Neuroscience and Robotics Laboratory, Northwestern University
Robotic Marionettes: Bridging the Dynamics Gap
This talk will describe a project aimed at creating a robotic system and associated software infrastructure that, together, are capable of autonomous performance of marionette shows using classical humanoid marionettes. This is a difficult problem due to the marionette’s high level of possible articulations driven with a limited level of control authority. In order to provide expressive, human-like motions one must learn to understand and leverage the complex, nonlinear dynamics inherent to this system. I will discuss a variety of techniques that we have used to automatically synthesize control trajectories for generating dynamically-feasible motions, and I will discuss several methods used to derive mathematical descriptions of the desired motions necessary for the synthesis techniques. I will include high-level descriptions of these techniques, discussions of their effectiveness and applicability, and several demonstrations.
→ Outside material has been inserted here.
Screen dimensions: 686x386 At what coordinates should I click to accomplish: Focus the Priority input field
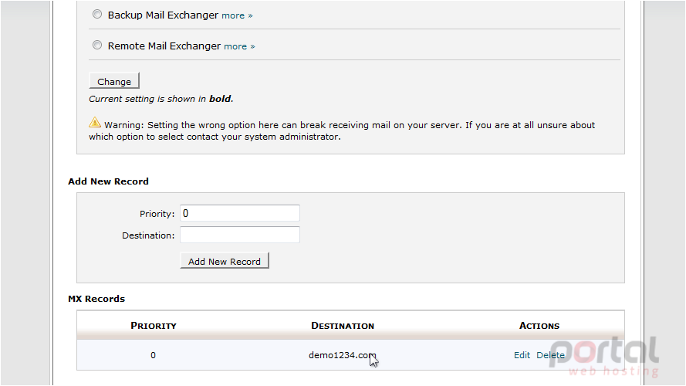click(x=240, y=213)
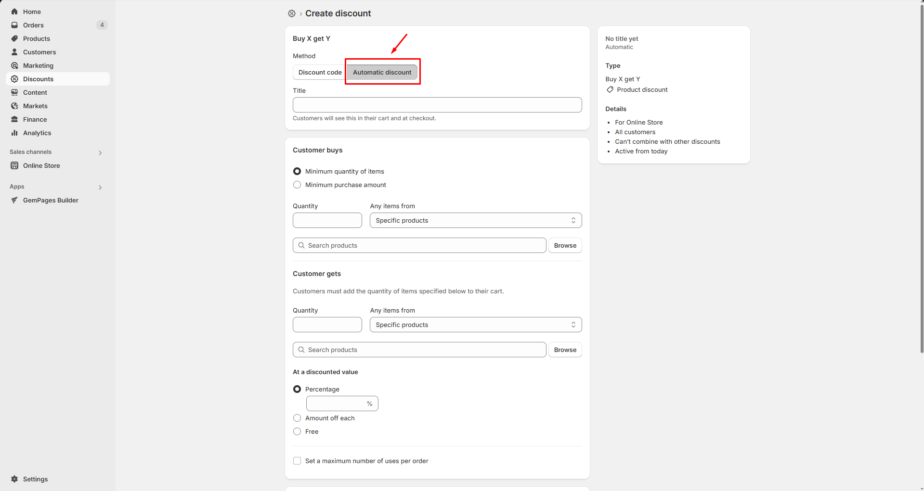
Task: Open Discounts in the sidebar menu
Action: tap(39, 79)
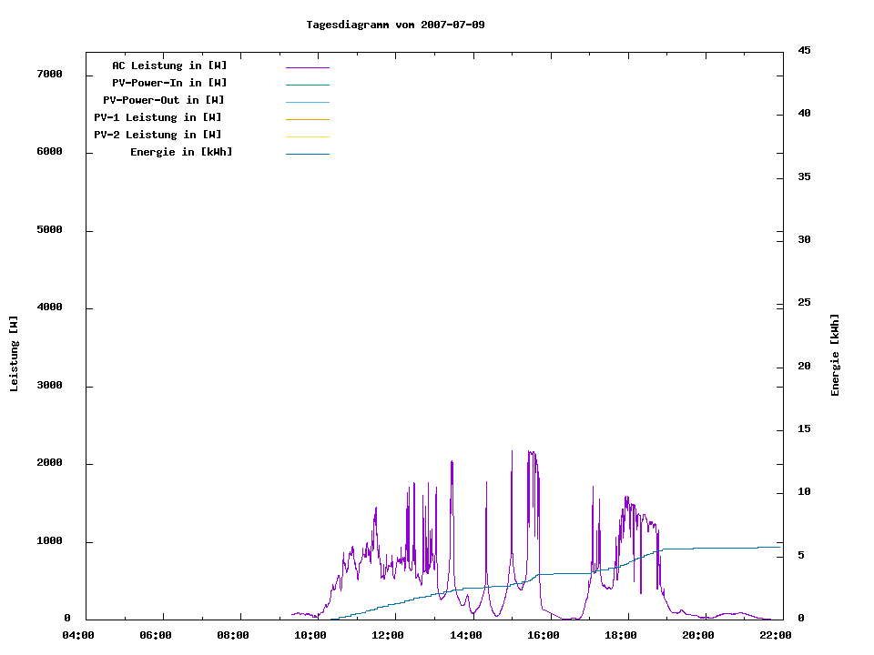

BIO: Jarvis Schultz has collaborated with Disney Research to develop custom hardware and software platforms for embedded control of robotic marionettes using choreography and human- motion capture data. His talk will address issues in design, planning, and control for real time and pre-recorded motion sequences. In particular, he considers how marionettes (which are actuated by strings) make use of abstraction and force parametric animation to generate dynamic robot performers.